One of the biggest things I learned working for a bank was that there is never a good time for an outage.
Take, for example, my ongoing argument about how we had to reboot servers with as little downtime as possible during our deployment process. This is pretty simple, right? If you have to reboot something, it has to be turned off for a little while. Now with a clustered distribution setup like we had, with ten servers in three locations (30 servers), we would deploy to every server in location A, reboot, then B and so on. Now naturally this causes an outage in each location, and we always had different ideas about how to handle it.
One option would be to have the second step of our deployment process be to put up a ‘Sorry’ page, saying the service was offline, and then push to all three locations at once. That minimized downtime to about thirty minutes on average. We’d push the code zipped up to the servers as step one, sorry page was two, gently disconnecting inflight traffic without losing any transactions was three, and unzipping new files was four. If needed, reboots were five, and then six was to remove the sorry page. Pretty fast, right? The downside was that there was an outage, and if we had a problem it would take longer to fix.
The other main option would be to turn off location A, shunt all active users to B and C, upgrade, and repeat. This took longer, usually around 90 minutes, but no service outage, right? Right…? Nope! The problem with shunting users was that we had to wait until the transactions were done before we could redirect them to the new server, which meant servers at locations B and C would be handling a sixth more traffic each, which meant when A came back online and we sent traffic to it, it was more than we had moved off it, so it took longer. Oh, and now A has new code, which B and C does not, so now we have two versions of the service running, and we can’t dynamically flip people around. We have to check service versions before our Round-Robin would work.

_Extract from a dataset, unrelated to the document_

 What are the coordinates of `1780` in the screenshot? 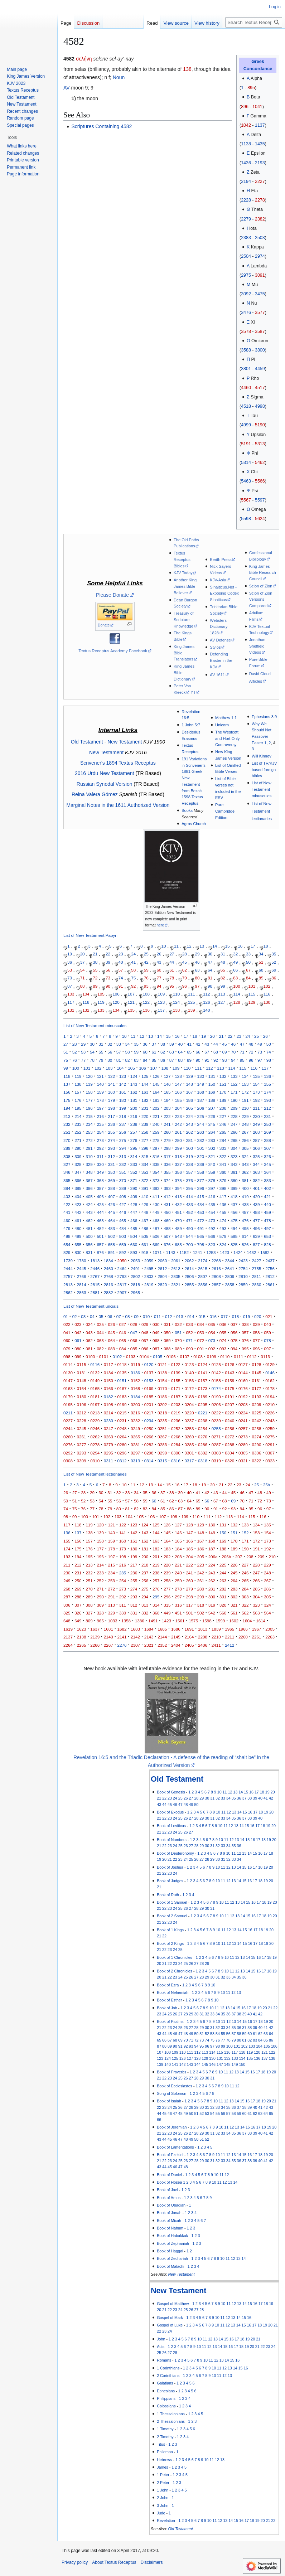 It's located at (81, 1260).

Now, in both cases, the longest part of the process was usually the ‘gently disconnect all inflight traffic’ part. But you can see how it gets super messy really fast. The reason this was always a point of contention was that we really didn’t want our customers to have downtime because there was absolutely never a good time for everyone. We picked Thursday nights at ten pm Central for our updates, since we were a Chicago based company, but as time went on, we had to move some to Friday, which you’d think would work for a bank. After all, no one does business on weekends?
I hope you laughed a little at that.
As the Internet makes it more and more possible to work at any hour, we find that services need to be available at any hour. The whole concept behind ‘business hours’ making things standard never really worked for everyone. I mean, if your company was 9-to-5, you would have to do the brunt of your personal business on lunch and breaks. At least today, if I needed to run a personal errand at 2pm, I can just leave and come back to finish my work. Can’t do that at a bank, though! People need to come there to get their work done, so you have to be there.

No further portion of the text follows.